Het antwoord op deze vraag ligt in het onderwijs. Waar Frans en Duits van oudsher een belangrijke plek in het voortgezet onderwijs innamen, neemt de aandacht voor deze talen razendsnel af. In het vmbo is Frans gemarginaliseerd; het Duits verdwijnt ook steeds meer. In het havo en vwo staan de aantallen lesuren voor beide vakken zwaar onder druk. Onder invloed van de huidige toetscultuur lijken de vreemdetaallessen steeds meer op een examentraining. Intussen worden leerlingen bovenmatig gestimuleerd om bètaprofielen te kiezen, ongeacht hun belangstelling of aanleg voor de talen: maatschappijprofielen hebben een slecht imago.


Is dat erg?

Ja, de teloorgang van het Frans en het Duits is rampzalig. Nederland is als klein land afhankelijk van internationale samenwerking op het gebied van economie, politiek en cultuur. In Europa heeft Nederland het verdrag van Lissabon getekend waarin staat dat iedere Nederlander minimaal twee moderne vreemde talen leert beheersen. Vanzelfsprekend, want in contacten binnen en buiten Europa volstaat kennis van het Engels niet. Een brede talenkennis vormt de poort naar internationalisering, naar kennis van ons omringende culturen en naar de mogelijkheid om in Europa als volwaardige lidstaat mee te doen. Het kan toch niet zo zijn dat een Nederlander zich in een volslagen onbekende wereld waant als hij de Duitse of de Belgische grens oversteekt.

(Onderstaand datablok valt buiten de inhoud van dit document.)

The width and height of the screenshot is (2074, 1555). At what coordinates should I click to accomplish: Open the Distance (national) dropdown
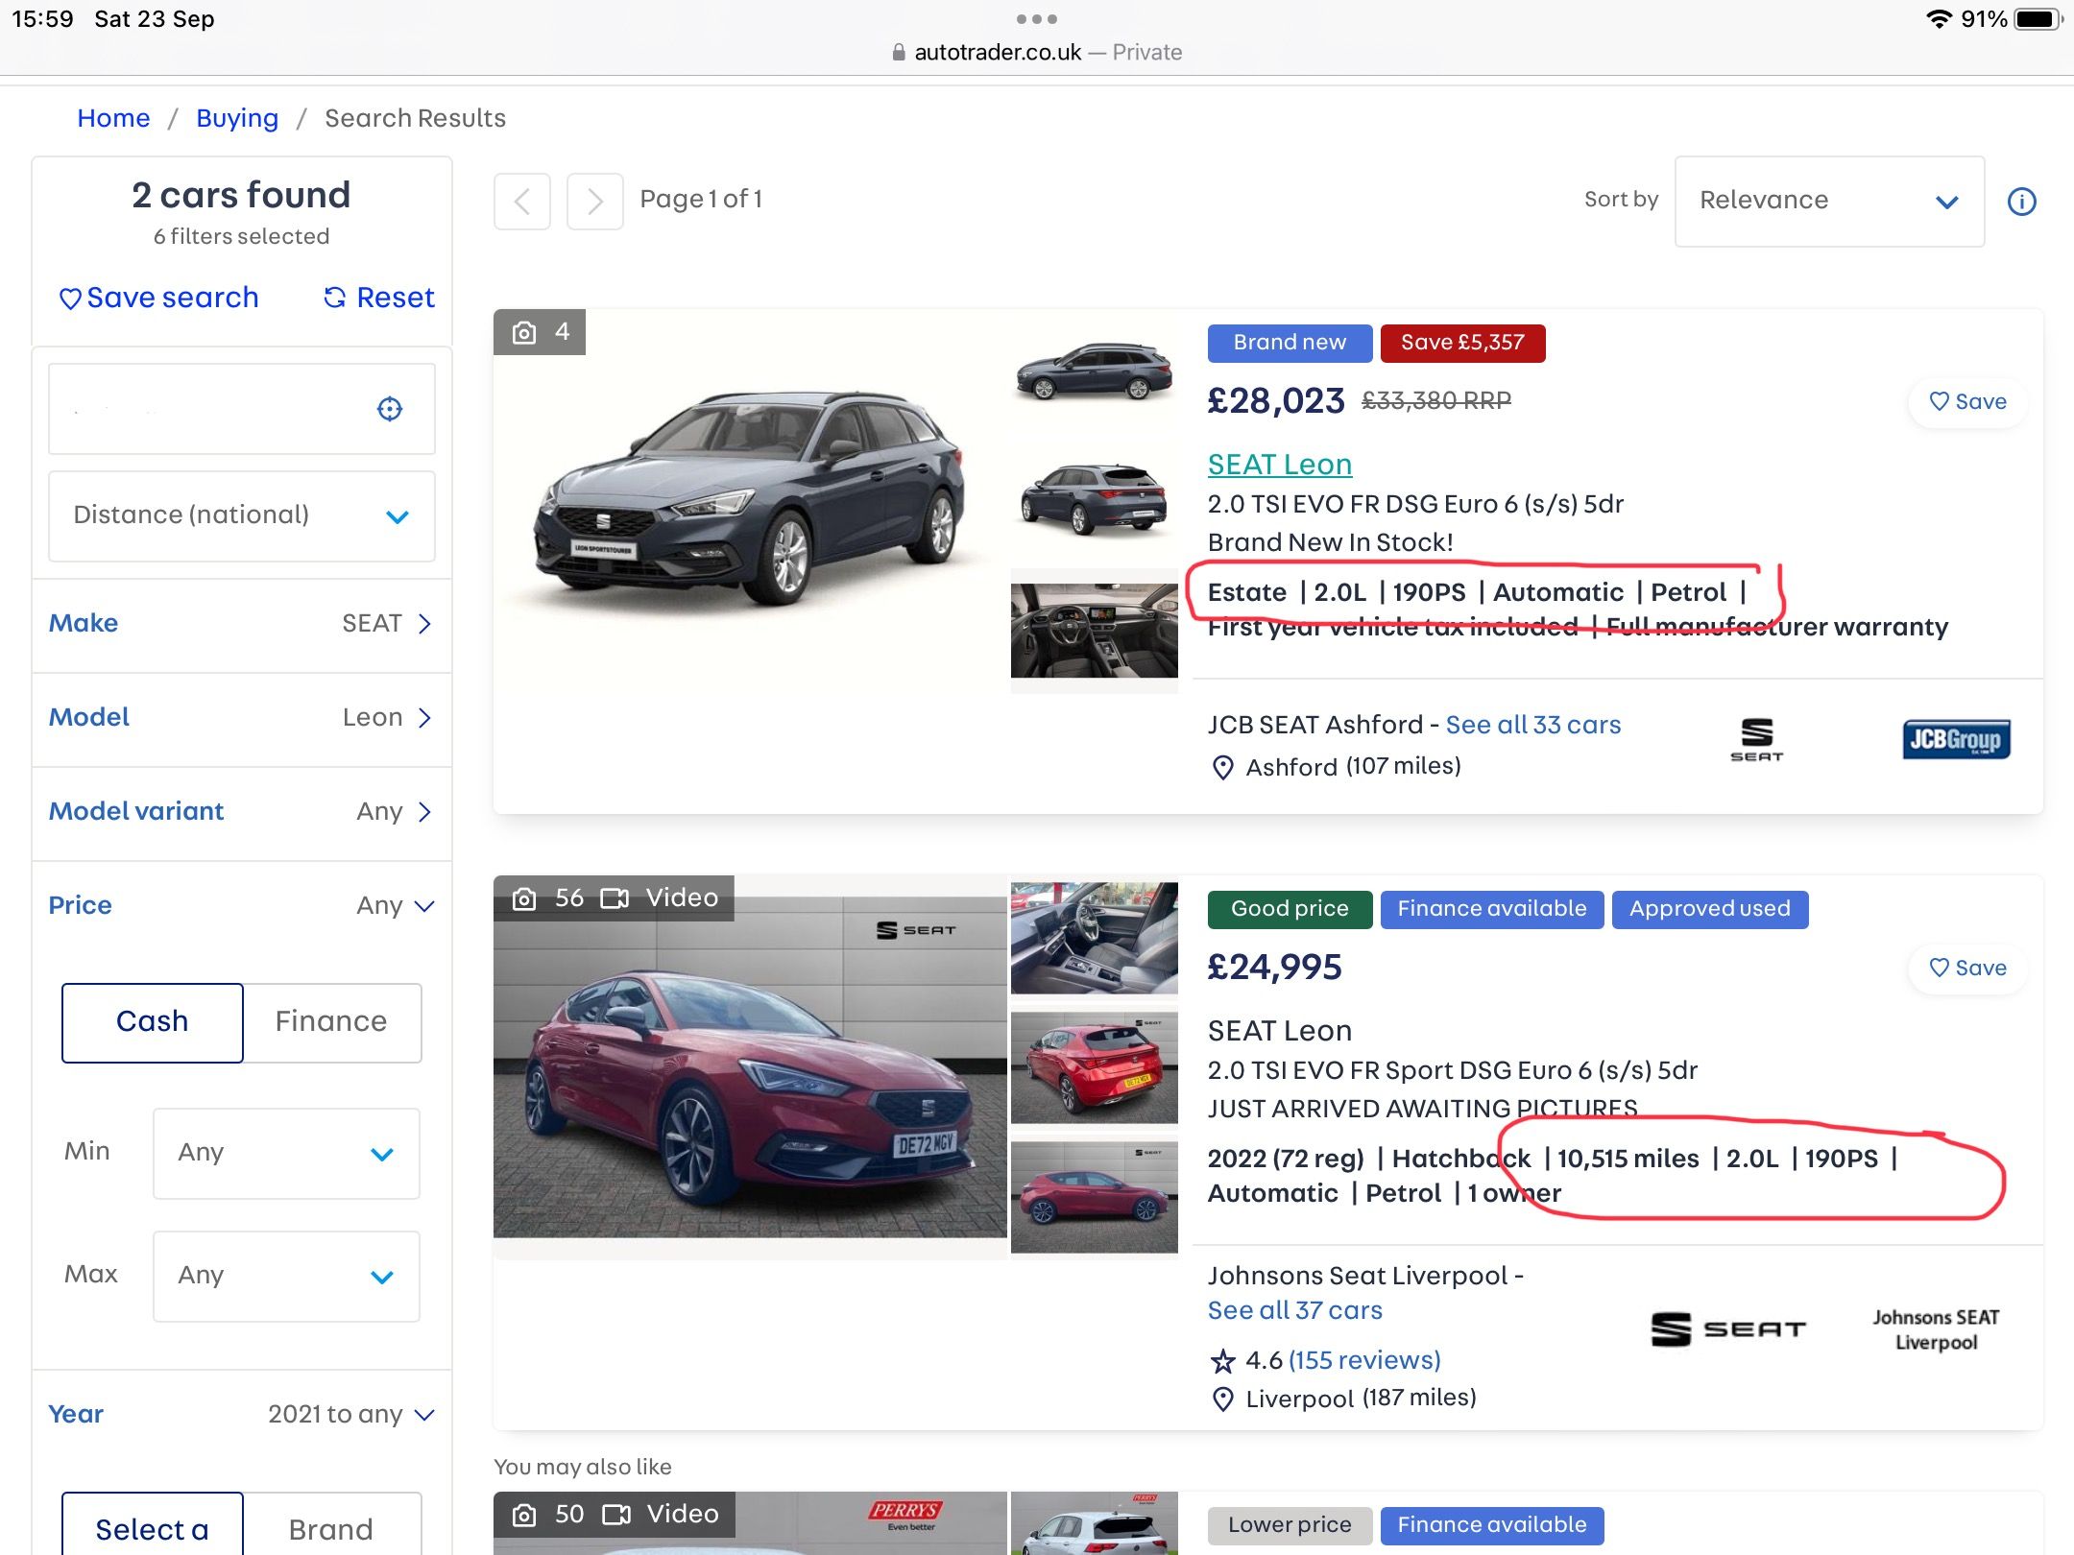point(241,515)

Wat zijn de consequenties?

Onze snel teruglopende talenkennis blijft niet zonder gevolgen. Nederland mist jaarlijks voor miljarden euro’s aan contracten vanwege gebrekkige kennis van het Frans en het Duits. Duitsland, België en Frankrijk zijn onze belangrijkste handelspartners. Intussen groeit het Franstalige deel van de wereldbevolking exponentieel: van zo’n 280 miljoen mensen nu naar meer dan 750 miljoen in 2050. Onze handelscontacten met opkomende economieën in Afrika maken geen kans zonder voldoende Nederlanders die het Frans beheersen. Op persoonlijk vlak biedt internationalisering daarnaast ruimte om het eigen perspectief te verbreden door kennis te nemen van andere culturen, of door elders te studeren of werken. Dat gaat niet zonder een goede beheersing van de talen van die landen.


Wat moeten we doen?

Het is vijf voor twaalf. Zonder actie missen we de internationale boot. Daarom vragen wij het volgende:

  • Er komt sterke sturing van overheidswege om de positie van de buurtalen Duits en Frans terug te winnen en te bewaken. De urennorm dient hierbij opnieuw vastgesteld te worden.
  • Het nieuwe curriculum moet de nadruk leggen op de communicatieve en interculturele vaardigheden in de moderne vreemde talen.
  • Iedere leerling moet in de onderbouw kennismaken met de buurtalen Frans en Duits. In het vmbo op A1-niveau, in het havo en vwo minimaal op het in Europa afgesproken A2-niveau.
  • Iedere leerling moet eindexamen kunnen doen in Frans en Duits. In de bovenbouw havo-vwo wordt één van de buurtalen verplicht (B1-niveau voor havo, B2-niveau voor vwo).
  • Er komt een herziening van het eindexamen Frans en Duits zodat dit minder eenzijdig gericht is op leesvaardigheid.
  • Er komt een passende eigen leerlijn voor de buurtalen in het vmbo.
  • De hbo- en wo-opleidingen in de moderne vreemde talen worden vakinhoudelijk versterkt.
  • Er komt een landelijke promotiecampagne die leerlingen en studenten stimuleert om talen te leren.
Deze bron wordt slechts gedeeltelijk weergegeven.